Write Anyway

Elizabeth Stark
Writers on Writing
Published in
2 min readDec 4, 2015

“Mom, do you think in my life span we’ll ever meet an alien?” It’s early morning, the time when I write and then meditate, which probably brings to mind cream-colored honeycomb candles, a certain hushed peace. This is not always, or even often, or really ever, the case. I’ve got a dog curled solid on my lap, serving as a sort of lap desk except when he scratches and unfurls to go stand by the back door. Sometimes my youngest, Charlie, will tell me his dreams, complicated, imagistic narratives that can wend right through the wordless ideal peace of the morning.

“Mom? What’s an entestasia?”

“I don’t know.
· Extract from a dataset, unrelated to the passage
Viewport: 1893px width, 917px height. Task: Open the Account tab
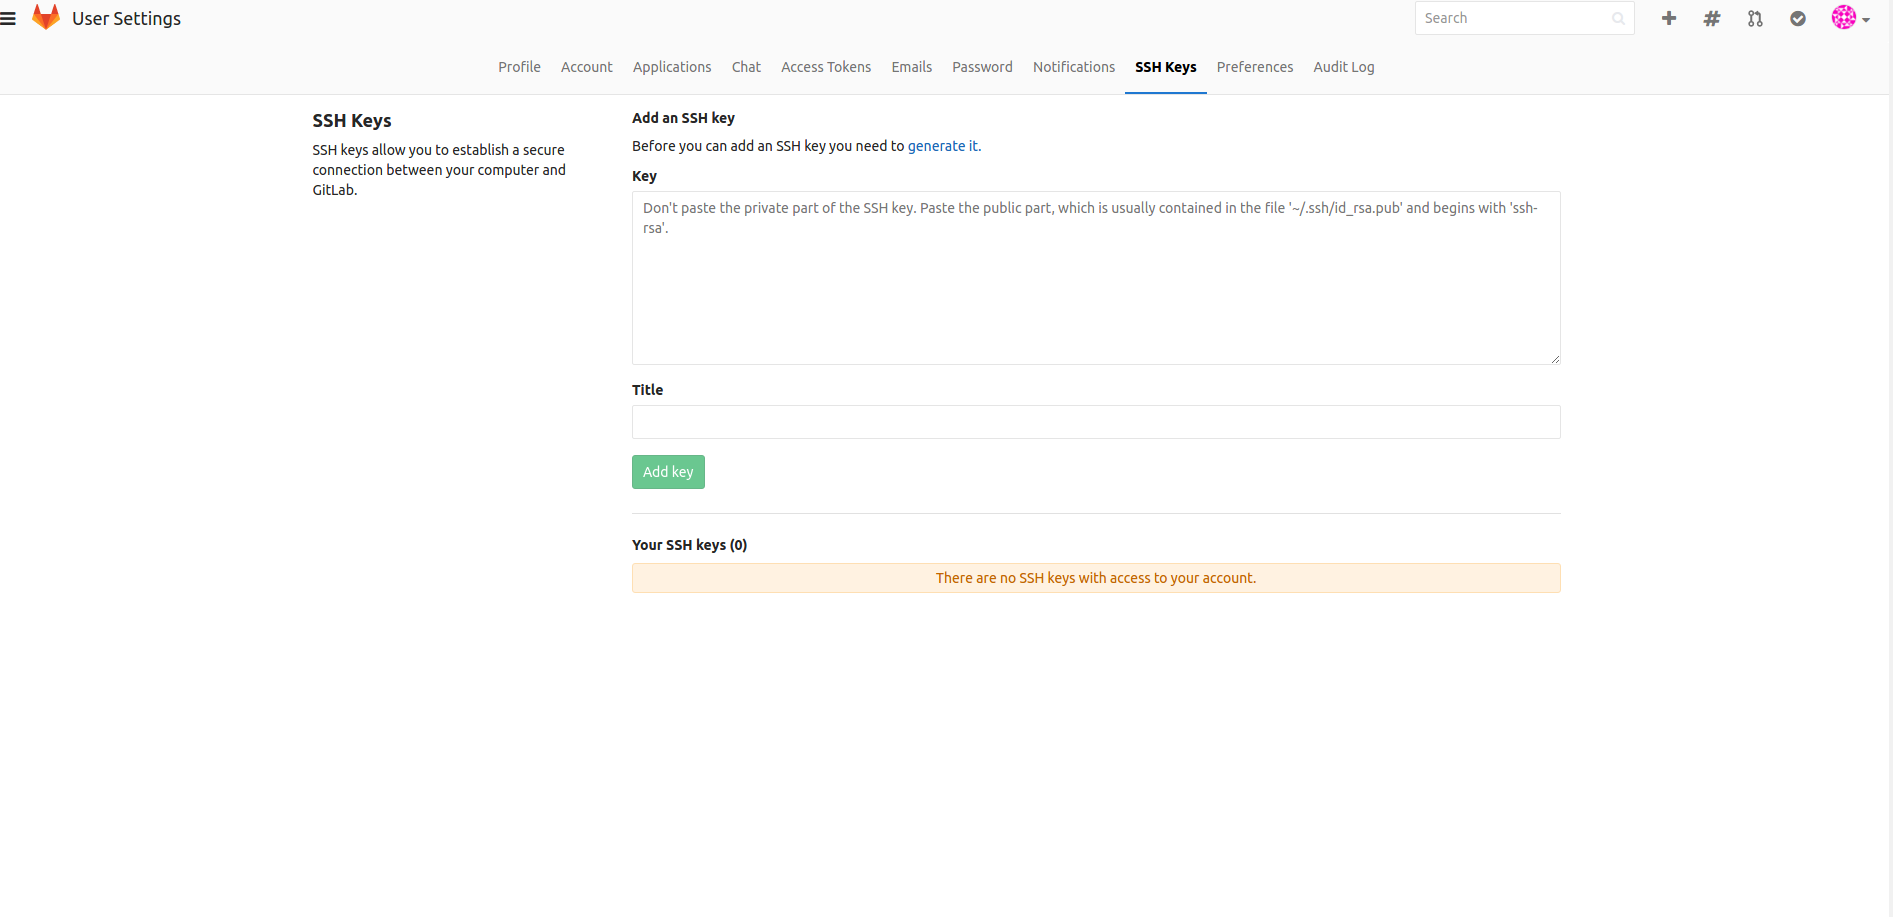[x=586, y=67]
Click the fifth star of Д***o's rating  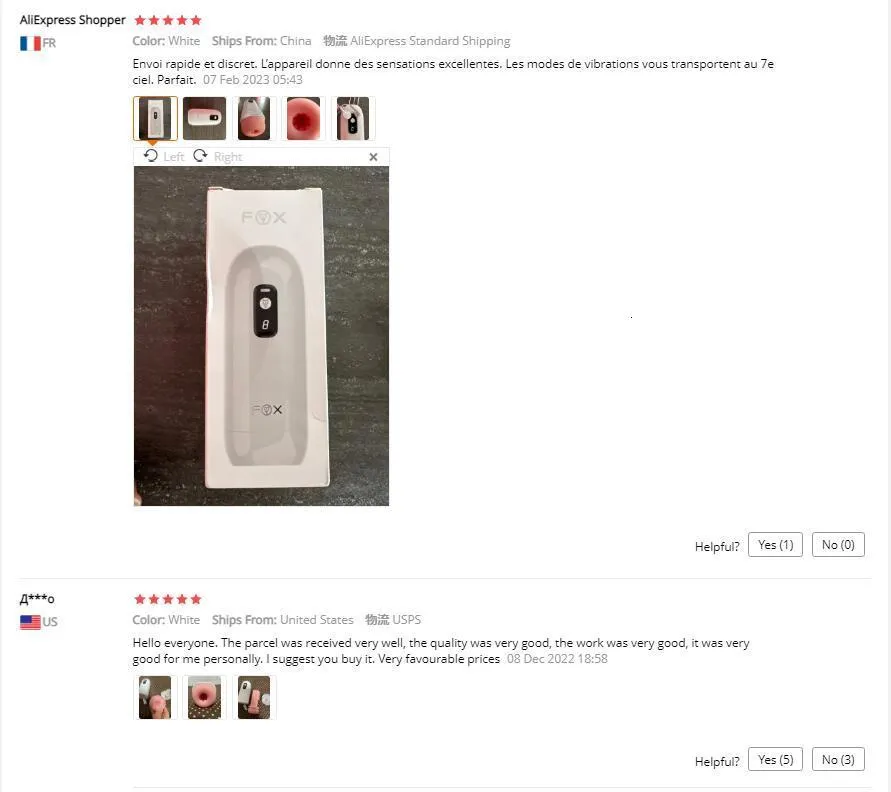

How do you spell it?”

“It’s just ent–eee, ess, and then asia.”

“Isn’t there a ‘t’?”

“Oh yeah.”

“I don’t know. Where did you hear it?”

“I just thought of it.”

The ideal is from Robert Olen Butler: write before you’re out of the dream state, before useful, functional language breaks the bubble of the magical, floaty word power you step out of bed wielding. In the early mornings, I read only poetry, and it slices into the dreamstate like pure meaning.

“Mom, this book is now officially mine.” My other kid, Leo, holds it up. He’s joined us now, on a couch across the room.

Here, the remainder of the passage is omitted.